Sharon's Pick: Jenny from Proof by Seduction by Courtney Milan
Why Jenny? Jenny is one of my favorite historical heroines. She is so refreshing and interesting! Due to financial hardship, Jenny has had to pull herself up by her proverbial bootstraps and make a living for herself. How has she chosen to do it? There are very limited possibilities for women in this time period, if you want to avoid prostitution. So Jenny has established herself as Madame Esmerelda, and she makes a living by faking fortune telling.

It would be easy to look at the word "strong," see all those things she has gone through in her life, see her accomplishments, and call it done. Yep, she's a Strong Heroine. Check. But her strength lies in so many other areas, too!

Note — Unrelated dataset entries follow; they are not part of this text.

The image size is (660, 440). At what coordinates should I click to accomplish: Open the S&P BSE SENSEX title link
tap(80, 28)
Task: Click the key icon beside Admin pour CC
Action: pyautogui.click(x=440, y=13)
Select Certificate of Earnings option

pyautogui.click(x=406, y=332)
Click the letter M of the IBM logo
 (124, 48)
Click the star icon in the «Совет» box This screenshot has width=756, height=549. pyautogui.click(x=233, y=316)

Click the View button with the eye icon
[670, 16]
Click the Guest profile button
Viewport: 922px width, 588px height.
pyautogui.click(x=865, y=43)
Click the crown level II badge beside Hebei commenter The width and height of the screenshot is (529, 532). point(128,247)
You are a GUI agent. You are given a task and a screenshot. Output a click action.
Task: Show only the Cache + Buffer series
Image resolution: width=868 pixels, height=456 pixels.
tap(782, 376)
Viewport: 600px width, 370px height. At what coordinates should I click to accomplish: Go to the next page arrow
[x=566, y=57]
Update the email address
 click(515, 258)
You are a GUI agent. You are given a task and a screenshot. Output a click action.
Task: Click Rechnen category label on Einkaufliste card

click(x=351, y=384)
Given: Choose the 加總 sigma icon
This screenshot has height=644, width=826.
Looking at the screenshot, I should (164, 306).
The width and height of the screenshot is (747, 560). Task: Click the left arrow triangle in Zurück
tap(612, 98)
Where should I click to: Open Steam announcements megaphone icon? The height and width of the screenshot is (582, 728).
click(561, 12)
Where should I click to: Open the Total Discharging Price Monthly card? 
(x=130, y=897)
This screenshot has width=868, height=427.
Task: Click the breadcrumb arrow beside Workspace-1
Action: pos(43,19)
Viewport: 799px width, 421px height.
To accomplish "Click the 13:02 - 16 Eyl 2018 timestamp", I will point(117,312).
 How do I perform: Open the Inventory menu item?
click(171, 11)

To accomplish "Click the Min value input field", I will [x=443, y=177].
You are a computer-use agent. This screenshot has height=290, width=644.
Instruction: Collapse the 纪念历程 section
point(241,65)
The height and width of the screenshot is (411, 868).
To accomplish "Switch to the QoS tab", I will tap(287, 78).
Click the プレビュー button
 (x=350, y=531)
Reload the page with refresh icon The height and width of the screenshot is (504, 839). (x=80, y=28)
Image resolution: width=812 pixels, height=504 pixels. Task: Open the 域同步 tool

So often (although not always, thankfully), historical romances are peppered with heroines who are either shy wallflowers who blindly follow the hero's lead, or headstrong, wild misses who will do their own thing, regardless. I love Jenny so much for being neither of these! She's not a pushover, but she's not obnoxiously opinionated, either. She does what she can to make a living, and she harbors no illusions about being higher in status than she is. BUT at the same time, she actually has a spine and a strong sense of self-worth. She refuses to think lesser of herself as a person because of her situation. Allow me to share one of my favorite quotes, which she tells the hero:
I don’t care what your title is. When I see myself, I see a woman worth more than a modicum of your respect. And don’t you dare touch me if you disagree.
Now don't get me wrong. Although I probably shouldn't, I have some serious love for the mind-blowing-kisses-that-make-you-lose-your-objections. But you know what? It's pretty dang refreshing to see the kissing-you-senseless approach not work for the guy. And she doesn't slap him and run away without explanation. No. She tells him. She knows he - subconsciously or not - views her as subservient. And she's not okay with that, regardless of the fact that she's attracted to him/he's of a higher social class/he's titled.

Jenny is creative, and she supports herself financially, which is difficult in this time period. She has an incredible sense of self-worth without being egotistic. She has a spine, and she is able to stand up for herself. In my opinion, that is what makes Jenny a strong heroine.